GF Jooste Hospital is a secondary level district hospital in the Cape Metro. The following is an extract from their PEPFAR supported TB education programme.
1. What is TB?
An organism called Mycobacterium tuberculosis, it is a very common infection in South Africa, especially in the Western Cape.
2. How does a person get infected with TB?
Usually by breathing in droplets of sputum if a person infected with TB is coughing. It spreads though the air and its easy to infect people around you when you are coughing around them.
3. What are the symptoms of TB?
This can vary, but the symptoms are usually coughing, sweating a lot at night, tiredness, poor appetite and loss of weight.
4. How is TB diagnosed?
Usually on a sputum test, but also on X ray or other scans such as ultrasound and sometimes by tapping water off the lung. TB infection can take a long time to prove and may require multiple tests.
5. What is the treatment for TB?
We treat TB with four different medications for 2 months (Combination tablet – four in one) and then with 2 medicines for another 4 months (Combination tablet – two in one). If you have TB for the second time the treatment is a bit more complicated with an injection for the first 2 months and the treatment is for 8 months in total.
6. Why does TB have to be treated for such a long time?
TB goes into cells in the body called macrophages and can survive inside those cells for a long time. If you do not complete the TB treatment the TB will just come out of these cells and start the infection again. It can also get to know the TB medication and become resistant to it, which makes it much more difficult to treat in the future.
7. What are the side-effects of TB treatment?
B medicines are strong and have several side effects. It ranges from vomiting, to skin rash, painful feet and liver problems. Each of these problems are managed individually and the TB sister or doctor will explain that if it should occur.
8. What is the risk to other people?
If you have untreated TB you can infect those around you by coughing around them. Adults with TB can especially give children TB as well. That is why it is important for the whole family to go for TB tests if someone in the house is diagnosed with TB.
9. How to prevent the spread of TB?
10. What to do about children in the household?
If an adult in the household is diagnosed with TB all children should go to the TB clinic for a TB screen. Children of certain age groups need to take TB treatment for some time even if they don’t have TB themselves. This prevents them from getting TB.
11. If someone else in your household develops symptoms they should go to the TB clinic.
12. What is the cure rate of TB?
If TB medication is taken correctly TB is curable. Gaps in treatment decreases the chances of successful treatment and increases the chances of getting resistant or stronger TB.
13. Can people die from TB?
YES. Many people still die from TB, especially if they wait long before going to test for TB or didn't complete TB treatment in the past.
TB and HIV
1. What is HIV and how does it affect the body?

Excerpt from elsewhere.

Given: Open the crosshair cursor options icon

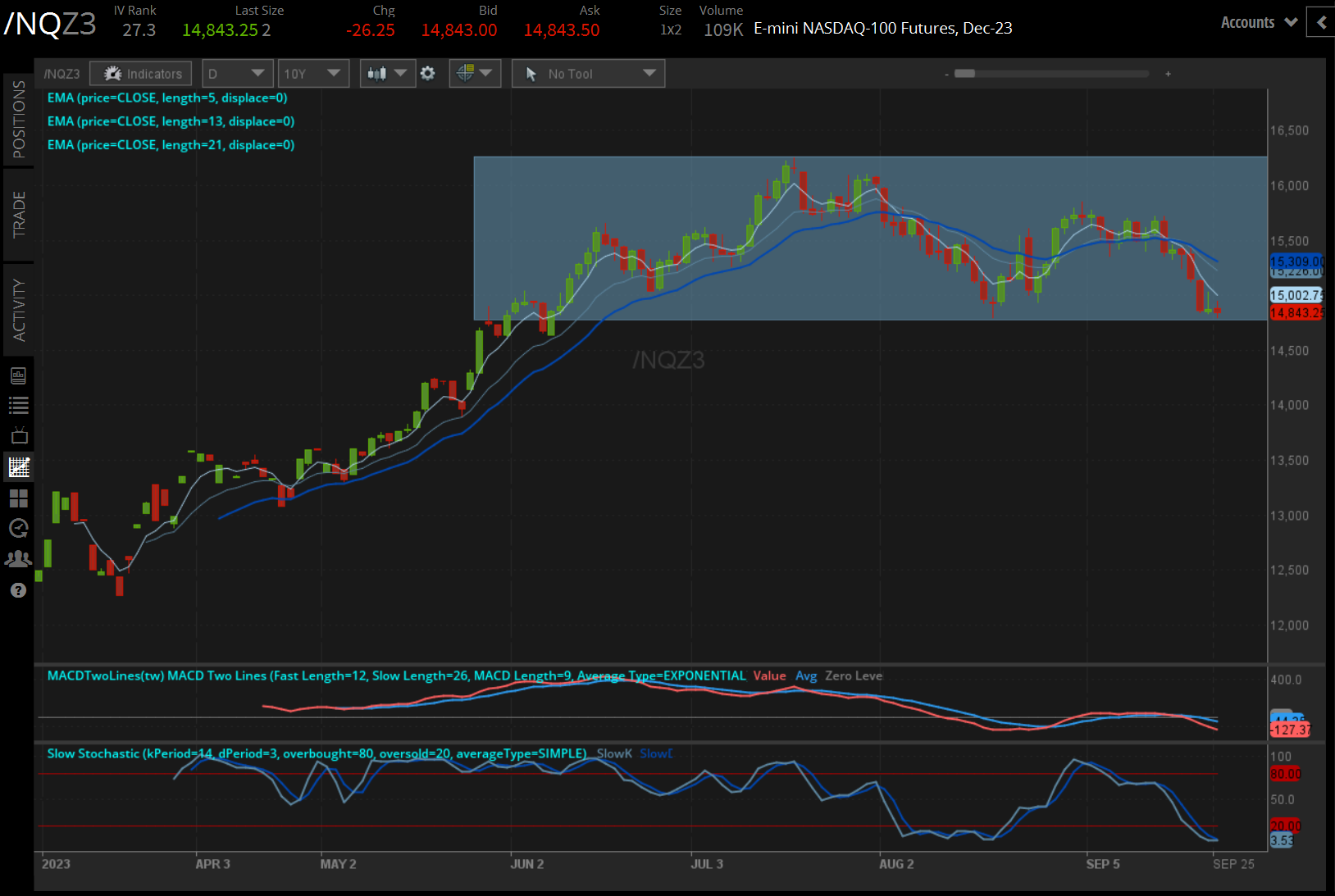Looking at the screenshot, I should tap(474, 74).
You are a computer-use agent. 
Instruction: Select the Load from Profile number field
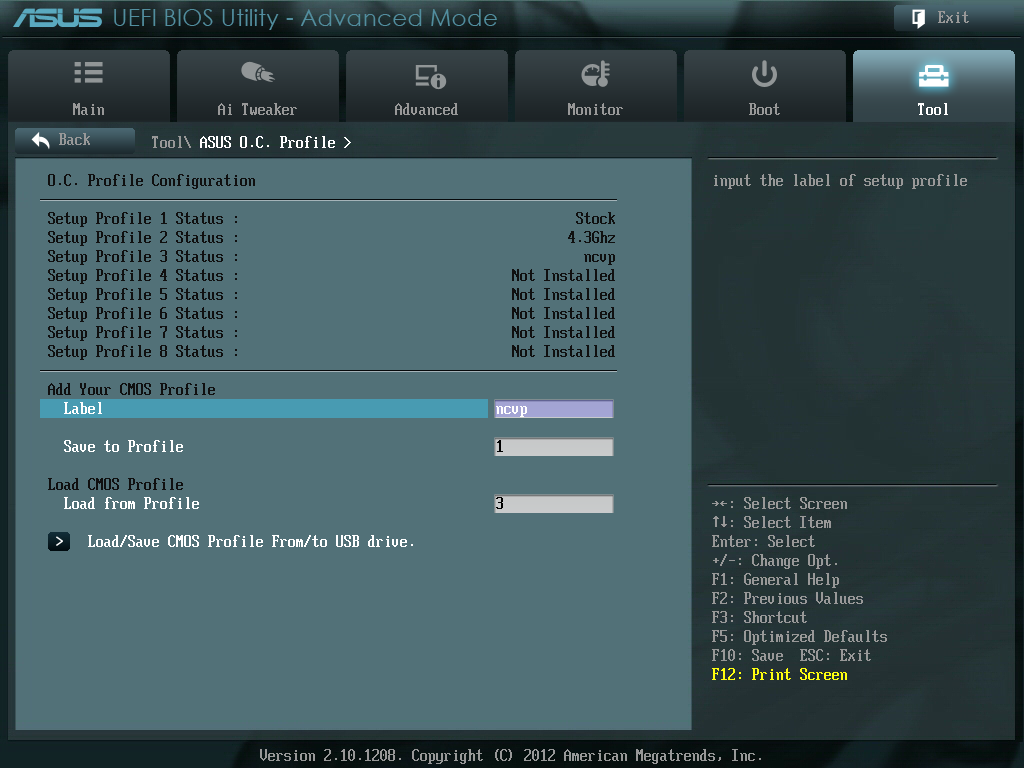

HIV is a virus infection that makes the body's immune system weak and makes it less able to fight infections well. This means its easier to get infections like TB and also harder to treat these infections because your body is too weak to help fight the infection
2. If you have TB, why is an HIV test important?
Many people who have TB are also infected with HIV. It is very important to know your HIV status. It is much better to start HIV treatment early if your CD 4 count is low. This increases your chances of getting better from TB and do well on HIV treatment.
3. How does HIV influence the symptoms of TB?
In people with HIV the symptoms of TB is often more subtle. It can present with just loss of weight and poor appetite or just with tiredness.
4. How does HIV influence the diagnosis of TB?
TB is often more difficult to find in someone who is HIV positive. Sputum tests often need to be repeated and cultured which takes longer and the X ray does not always show TB and we need to do other tests like urine tests and blood tests and ultrasounds to help make the diagnosis.
5. How does HIV influence the treatment of TB?
Antiretroviral(ART) treatment and TB treatment share certain side-effects and sometimes the ART needs to be adjusted or changed or sometimes needs close monitoring with regular blood tests.
6. What is the cure rate in someone with TB and HIV?
The cure rate is supposed to be the same, BUT a person with advanced HIV has a higher chance of dying from TB or other infections than someone who is HIV negative.
7. How many HIV positive people die from TB?
Many HIV positive people die from TB, especially those people who have low CD 4 counts and are not taking ART yet.
1. What is MDR TB?
This is when TB is resistant against (too strong for) the 2 main TB medicines, called Rifampicin and Isoniazide. MDR TB needs to be treated with 5 other medicines and also be treated for much longer. Mostly for 18 months. This is much harder to cure than normal TB. Patients with MDR TB are usually isolated for the first 4 months of treament.
2. What is XDR TB?
This is when TB is resistant against (too strong for) the 2 main TB medicines, called Rifampicin and Isoniazide and to one more group of medicines. This is a very dangerous form of TB and even harder to treat than MDR TB. Patients with XDR TB are usually isolated for the duration of their treatment.